Faite sur mesure pour l’Amphithéâtre Cogeco, une salle en plein air de 3500 places au bord du Fleuve Saint-Laurent, cette création de Daniel Fortin exploite bien les infrastructures du nouveau bâtiment. L’action se passe non seulement sur scène, mais dans les allées et au plafond, d’une hauteur vertigineuse.

Plus poétique que spectaculaire, Le monde est fou soulève peu de «ha!» abasourdis, mais offre plusieurs moments d’une grande beauté, comme cet envoûtant ballet aérien sur Montréal. Côté sensations fortes, on peut citer ce couple en patins à roulettes qui virevolte sur Tous les palmiers, en fin de représentation.

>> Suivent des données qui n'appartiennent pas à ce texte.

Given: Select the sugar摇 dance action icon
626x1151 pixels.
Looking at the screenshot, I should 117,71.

Des classiques dépoussiérés

Mise en scène par Jean-Guy Legault, Le monde est fou propose une quinzaine de chansons de Beau Dommage, une véritable machine à tubes dans les années 1970. Legault et son équipe n’ont pas boudé leur plaisir : à quelques exceptions près, tous les grands succès du groupe sont servis aux spectateurs, même 23 décembre, en plein cœur de juillet!

Directeur musical du spectacle, Jean-Phi Goncalves réalise pour sa part un tour de force : réinventer des classiques que tout le monde connaît par cœur sans les dénaturer. Le complice d’Ariane Moffatt, Pierre Lapointe et autres Daniel Bélanger a dépoussiéré les morceaux phares du groupe, renouvelant ainsi notre appréciation de chansons entendues 1000 fois, comme Le pic-bois. À lui seul, son remix du Blues d’la métropole vaut le détour et nous fait rêver au lancement d’une bande originale réunissant toutes ces versions revampées. Même chose pour À toute les fois, revue et corrigée en mode électro.

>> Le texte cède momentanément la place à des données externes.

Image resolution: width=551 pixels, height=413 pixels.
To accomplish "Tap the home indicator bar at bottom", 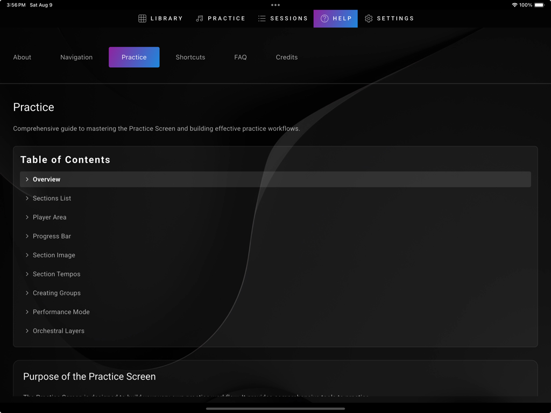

Le Cirque du Soleil a l’habitude des productions articulées autour du répertoire d’un artiste, ayant déjà pondu des spectacles inspirés des Beatles, Elvis Presley et Michael Jackson. Le monde est fou s’inscrit dans cette lignée gagnante.

Le Cirque n’illustre pas mot à mot chaque pièce de Beau Dommage. Durant La complainte du phoque en Alaska, vous ne verrez personne «faire tourner des ballons sur son nez». Et c’est tant mieux. On va plus loin. On évoque plus qu’on illustre platement, bien qu’Harmonie du soir à Châteauguay présentait effectivement les acrobaties de deux trapézistes «au bout du quai».

Ballroom kitsch

Comme toutes les autres productions du Cirque du Soleil, l’histoire dépeinte sous les projecteurs demeure secondaire. On apprécie Le monde est fou non pas pour sa trame narrative, mais pour ses tableaux. Dans le dernier droit du spectacle, l’esthétique kitsch à souhait de Ginette et Tous les palmiers (dans une version ballroom pas piquée des vers) vous accrochera assurément un sourire au visage.

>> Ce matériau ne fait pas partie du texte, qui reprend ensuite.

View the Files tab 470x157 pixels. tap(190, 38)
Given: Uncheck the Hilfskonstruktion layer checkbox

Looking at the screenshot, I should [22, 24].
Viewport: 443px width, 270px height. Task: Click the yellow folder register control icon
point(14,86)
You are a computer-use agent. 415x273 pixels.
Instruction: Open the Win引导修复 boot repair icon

Deux autres spectacles «hommage» du Cirque du Soleil seront présentés à l’Amphithéâtre Cogeco au cours des prochaines années. Les paris sont ouverts quant aux artistes qui en feront l’objet. Une chose est sûre : Le monde est fou place la barre haute.


Le monde est fou est présenté à l’Amphithéâtre Cogeco de Trois-Rivières jusqu’au 15 août. Jusqu’à présent, 60 % des billets ont trouvé preneurs.